§ What is expected
Make an exact copy, from the records below, of the lines from the line containing "Given: Click the pull requests icon in header" to the line containing "You are a computer-use", both lines included, excluding pictures.

§ Information

════════

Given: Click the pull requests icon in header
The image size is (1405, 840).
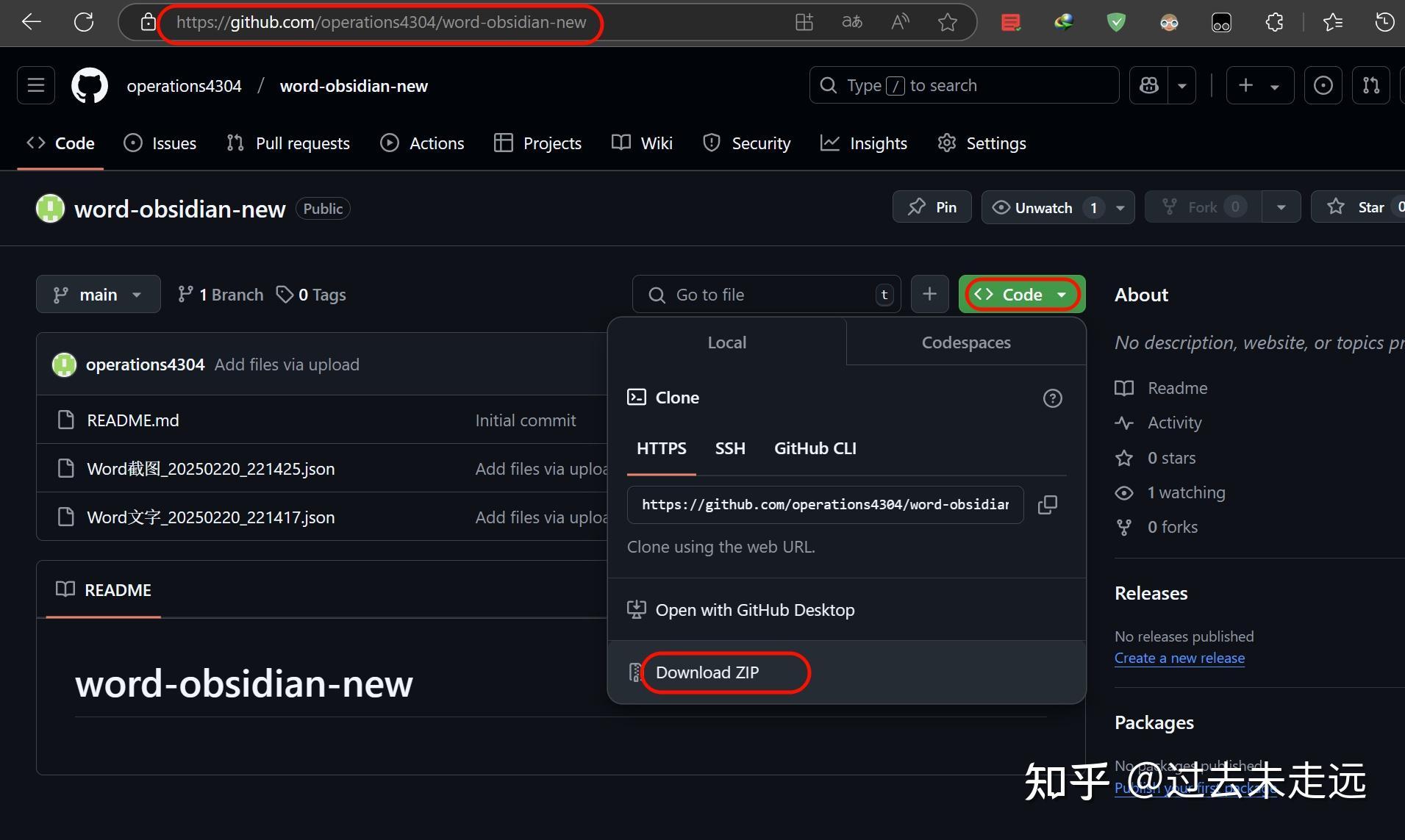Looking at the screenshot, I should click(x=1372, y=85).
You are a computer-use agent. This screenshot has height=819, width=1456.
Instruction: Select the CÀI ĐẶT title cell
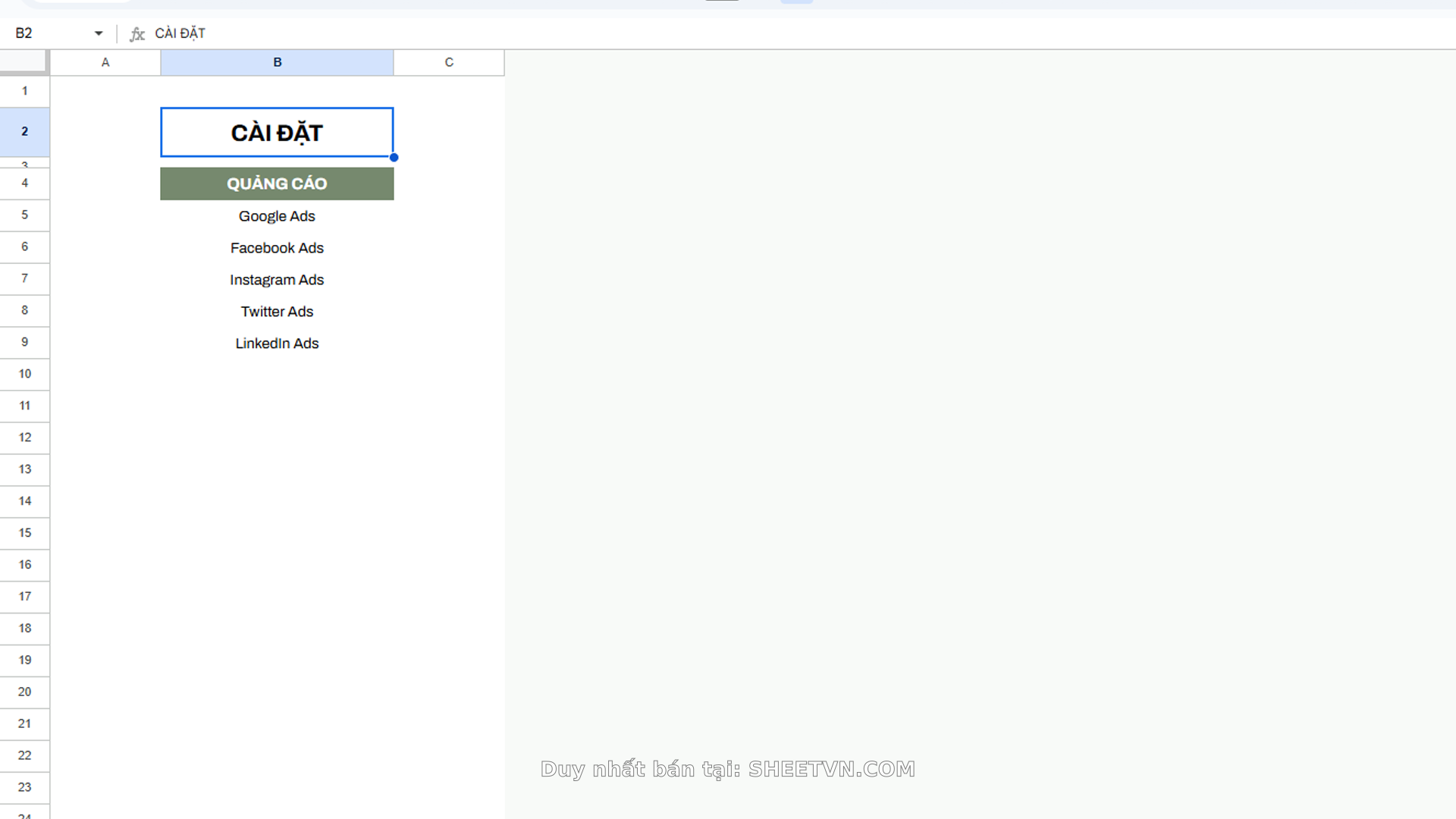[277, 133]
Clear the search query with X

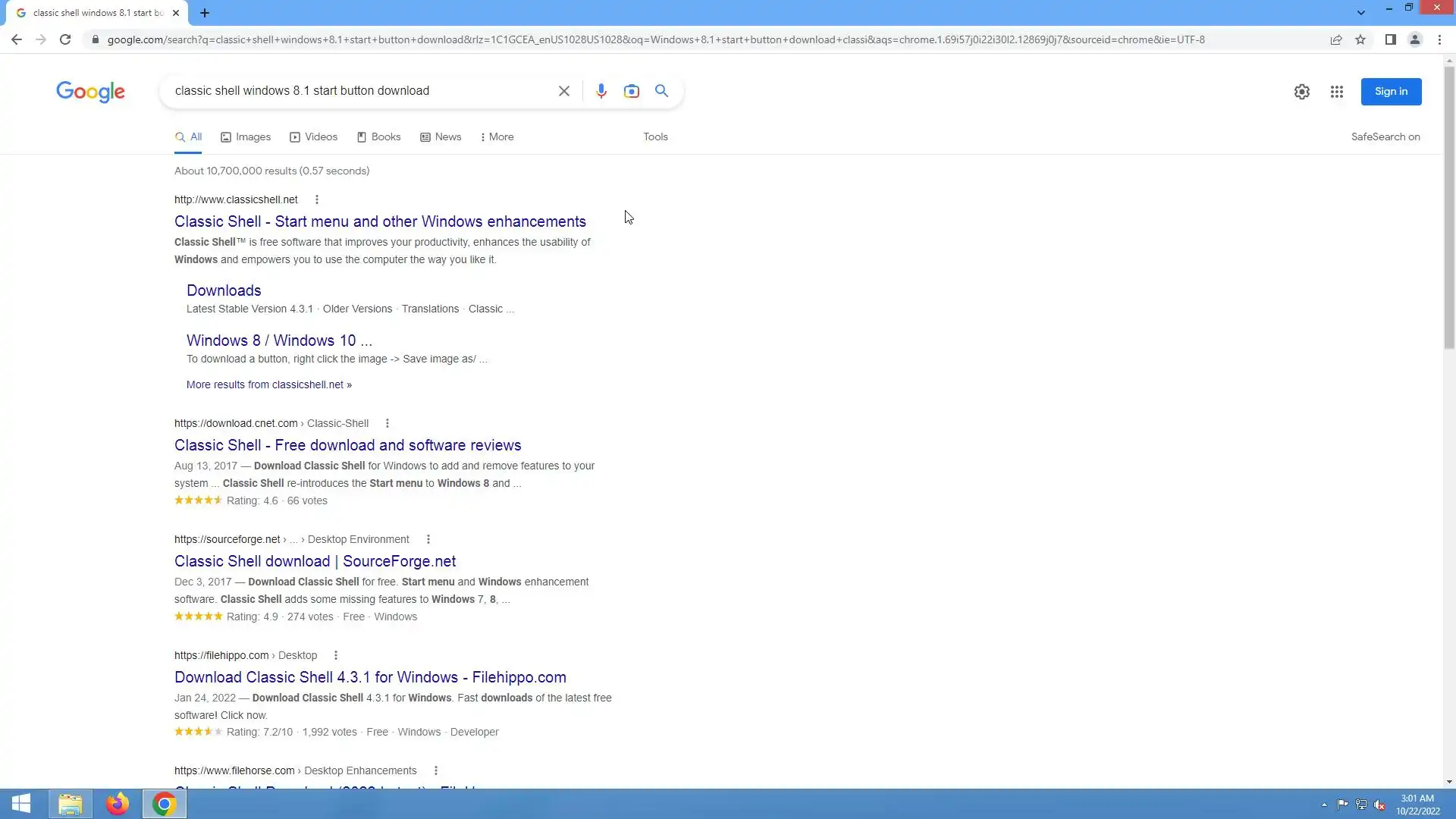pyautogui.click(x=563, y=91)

════════

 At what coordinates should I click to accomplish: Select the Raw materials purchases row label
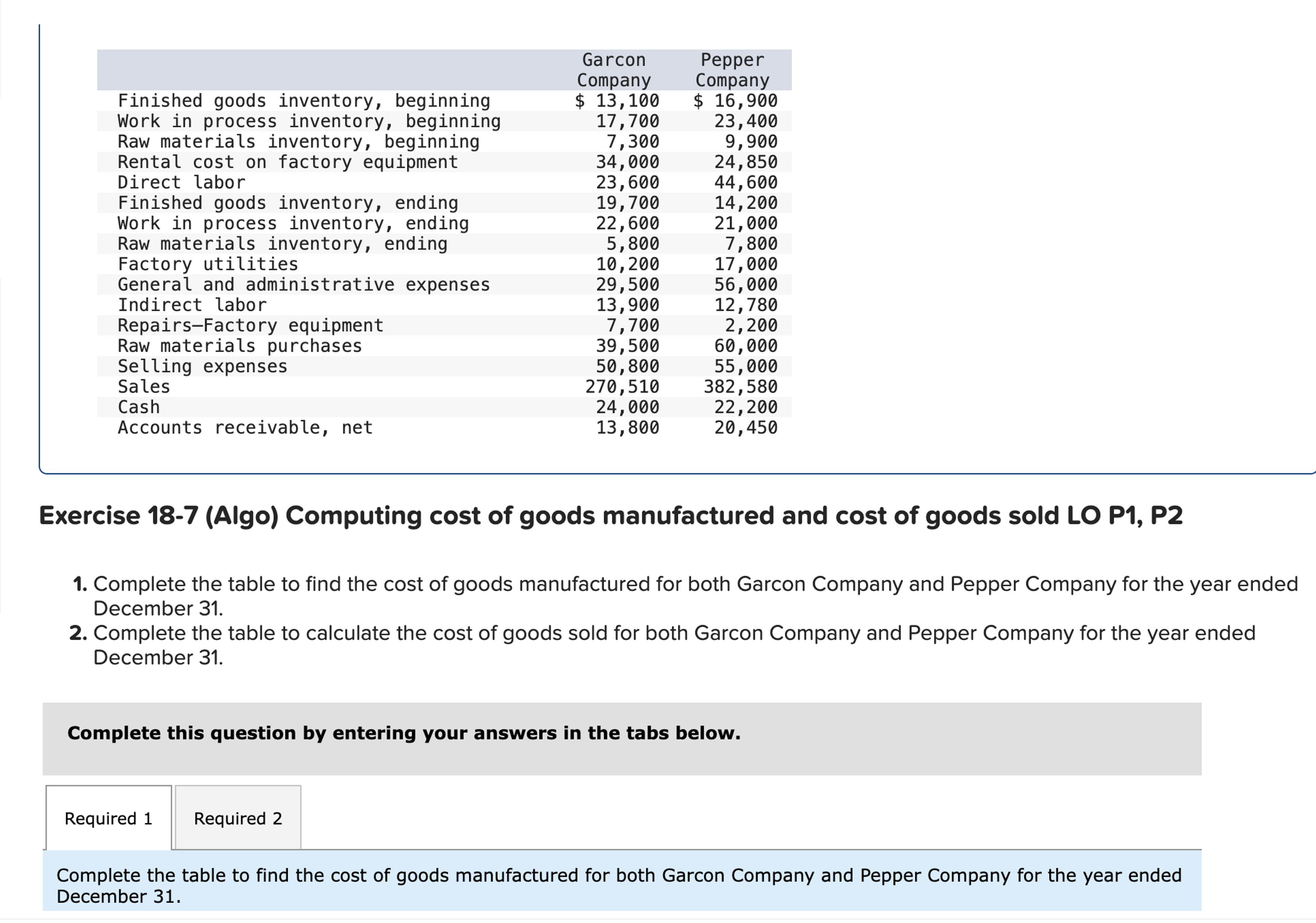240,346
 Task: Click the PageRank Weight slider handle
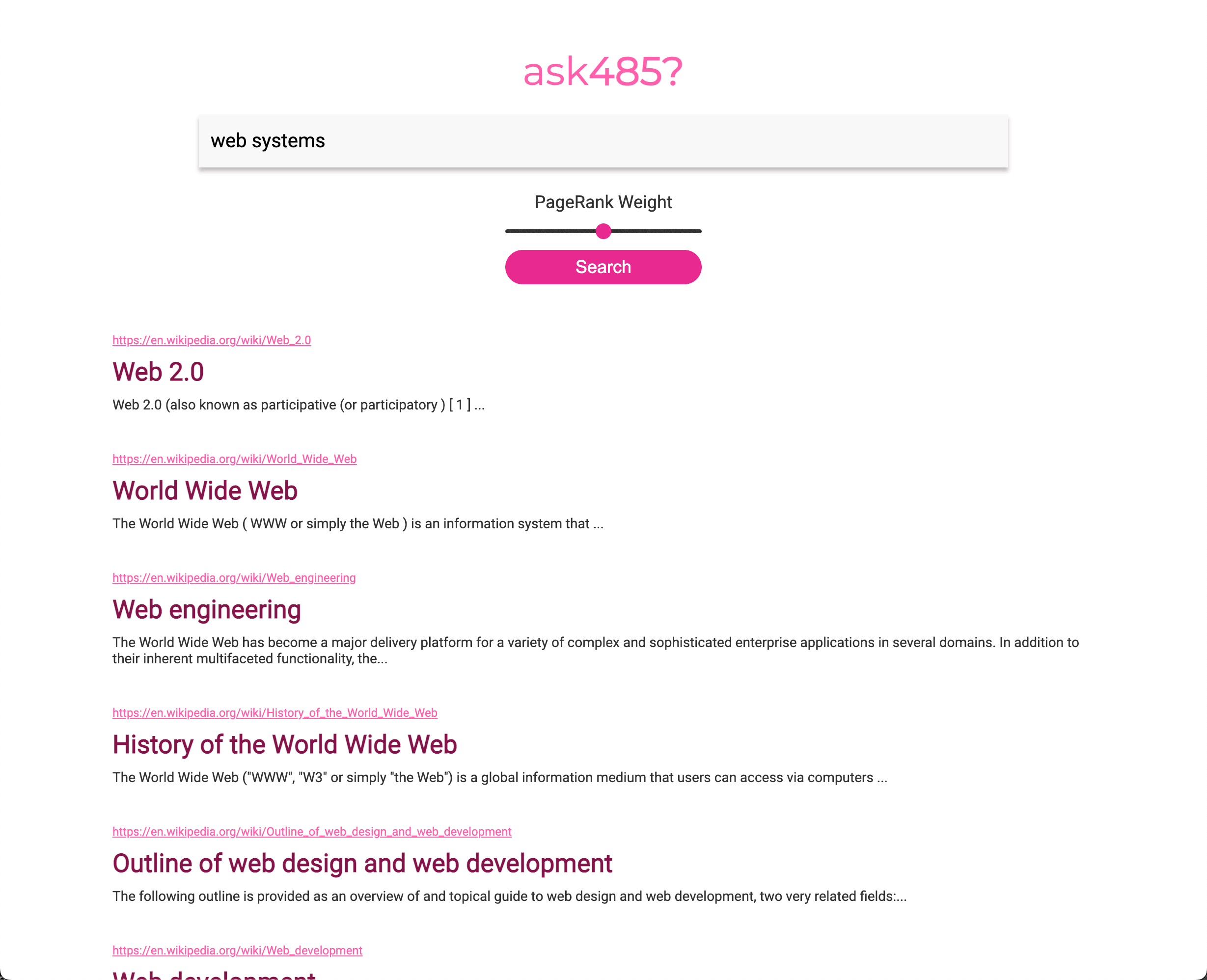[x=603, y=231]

════════

§ Answer to this exercise
Given: Click the pull requests icon in header
The image size is (1405, 840).
Looking at the screenshot, I should click(x=1372, y=85).
You are a computer-use agent. This screenshot has height=819, width=1456.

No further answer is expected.